Macau, Slider 29 May 2014
Macau gov’t to hire unregistered construction experts

According to Kwan Tsui Hang, president of the legislative Assembly (AL)’s first Standing Committee,  Lawmakers will be inclined to allow the government to hire unregistered construction experts.

A Commitee meeting was held yesterday where all members and government representatives focused on article nine of the bill which governs the registration of urbanism and construction professionals.
During the Committee meeting yesterday, all members and government representatives focused on article nine of the bill governing the registration of urbanism and construction professionals.

Lawmakers asked government officials to explain clause four of the article, which only exempts public departments from the restrictions on hiring unregistered professionals, and only then under exceptional circumstances.

An example was put forward where the government would no longer be able to invite international experts to assist in designing landmarks and plans such as the Macau Science Center after the legislation on registration comes into effect.  It is for this reason that the administration requires its own exemption from such a restriction.

According to Kwan Tsui Hang there was a lengthy discussion where it was suggested that some large-scale private projects should be able to hire unregistered professionals, but all members agreed with the government, deciding only to exempt the public sector from the restrictions because of a concern that if the private sector were also exempted, it would breach regulations.

She also explained that private companies could still cooperate with unregistered professionals; however, the official plans and documents relating to the project have to be signed by registered personnel, and went on to stress that the government can be exempted in the case of very special projects only, expressing the hope that the administration would edit the clause so that it can be more clearly understood.

Also up for discussion was the registration criteria.
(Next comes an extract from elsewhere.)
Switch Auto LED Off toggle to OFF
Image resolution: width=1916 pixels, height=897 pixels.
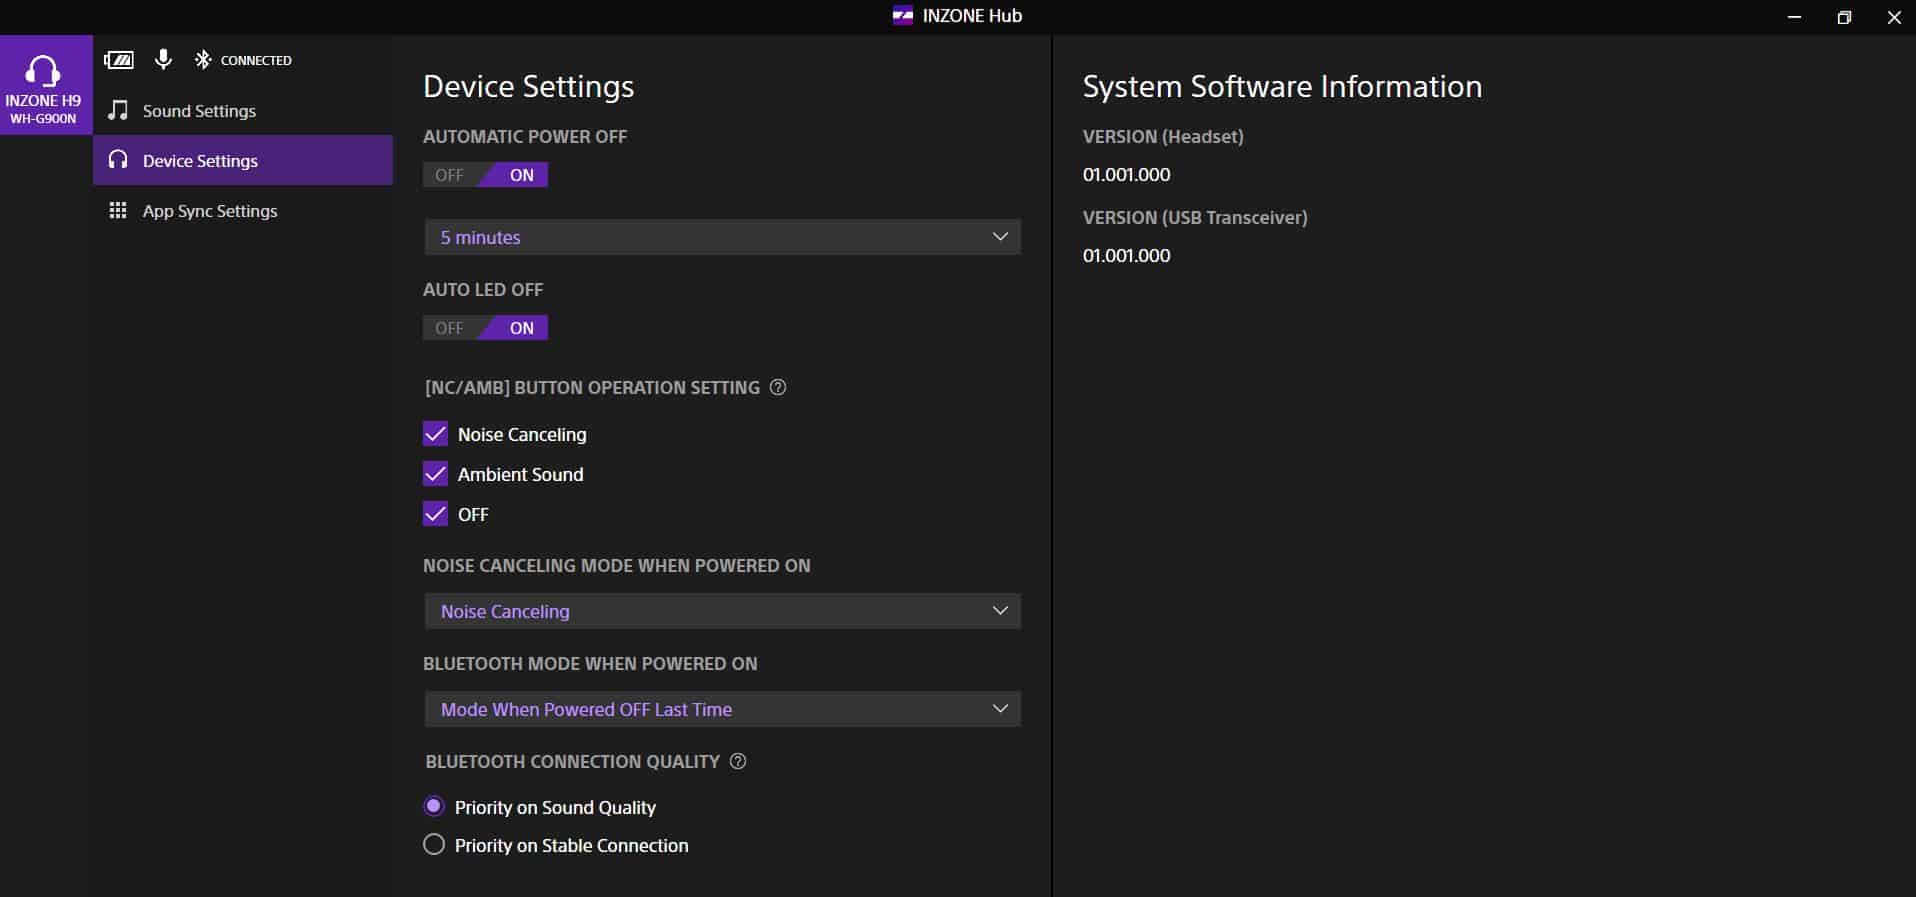450,328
The bill proposes that public servants who have been working for departments relating to urbanism and construction for a consecutive three years do not need to be an apprentice in order to register. She commented that that, since government officials are usually responsible for evaluating floor plans and usually do not need to go to the construction site, it is appropriate to set the time frame to three years, compared to the two-years required for apprenticeship candidates from the private sectors to register.